SOURCE:
Thursday, March 21, 2013

How to Decide: Single Queue or Multiple Queues?


Introduction


Typically, a Service Oriented Architecture (SOA) system has multiple and different services receiving the same type of messages. For example, a purchase order can trigger either creation or modification of an order, which may be handled by different business flows connecting to different back-end systems. Ideally, you provide to the outside world a coarse grain service for order creation, and another coarse grain service for order modification, etc, so that an edge application, such as an order capturing application, can call these coarse grain services accordingly.

But the challenges come if the only interfaces to the external edge application or applications are message queues. Immediately it begs the question: should I use the same queue or different queues for these messages, which are of the same type but intended for different services? What are the pros and cons? What are the technical challenges and best practices for each approach?

WHAT THE TASK ASKS:
Please answer these questions about the queue post:
1. What date is shown at the top of the post?
2. What can a purchase order trigger?
3. In the scenario that raises the challenges, what are the only interfaces to the external edge application?
The listing is not needed for this work.

DATASET EXCERPT:

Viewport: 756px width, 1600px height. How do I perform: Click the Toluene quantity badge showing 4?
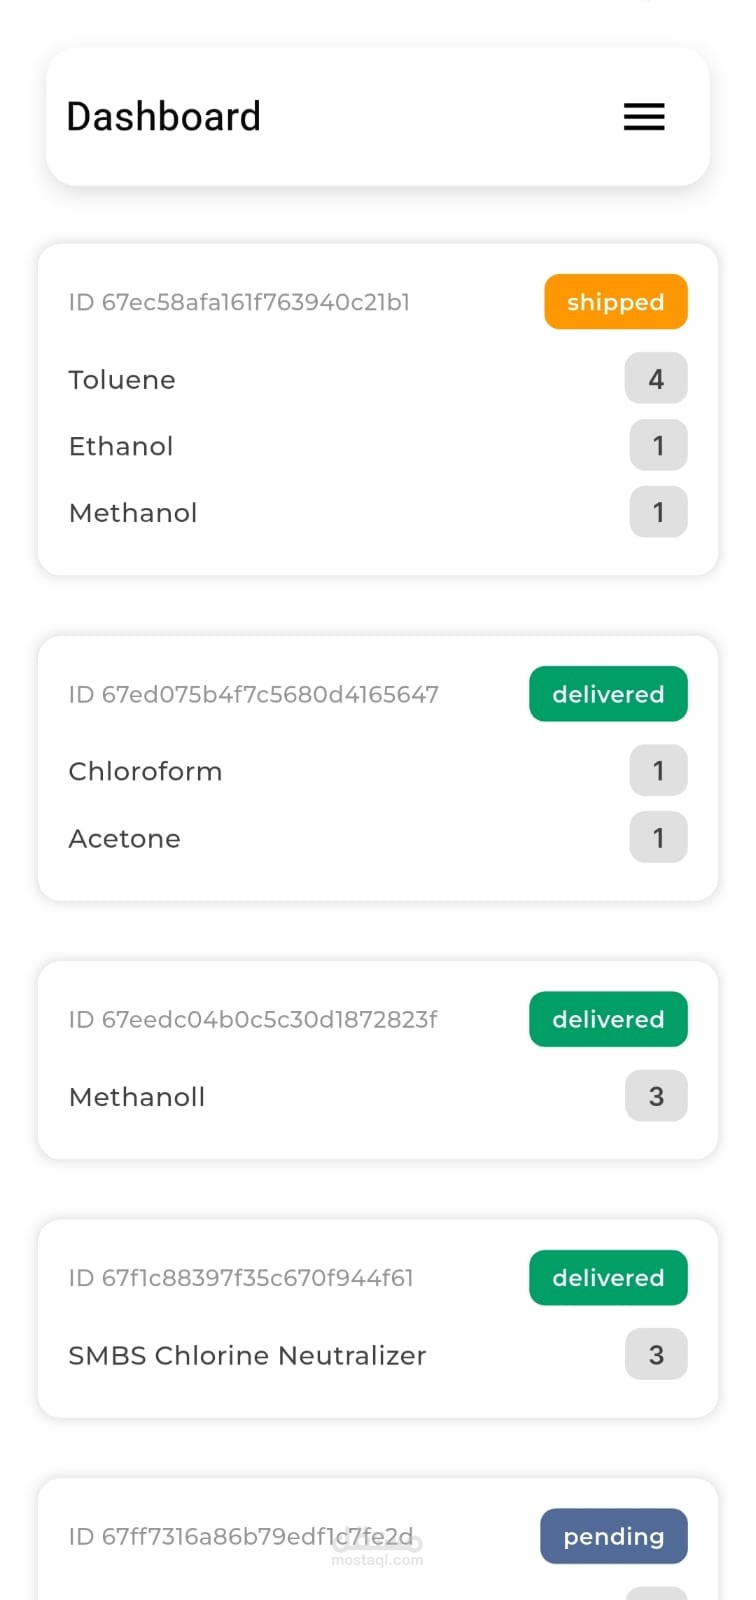tap(656, 379)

THE RESULT:
1. Thursday, March 21, 2013.
2. Either creation or modification of an order.
3. Message queues.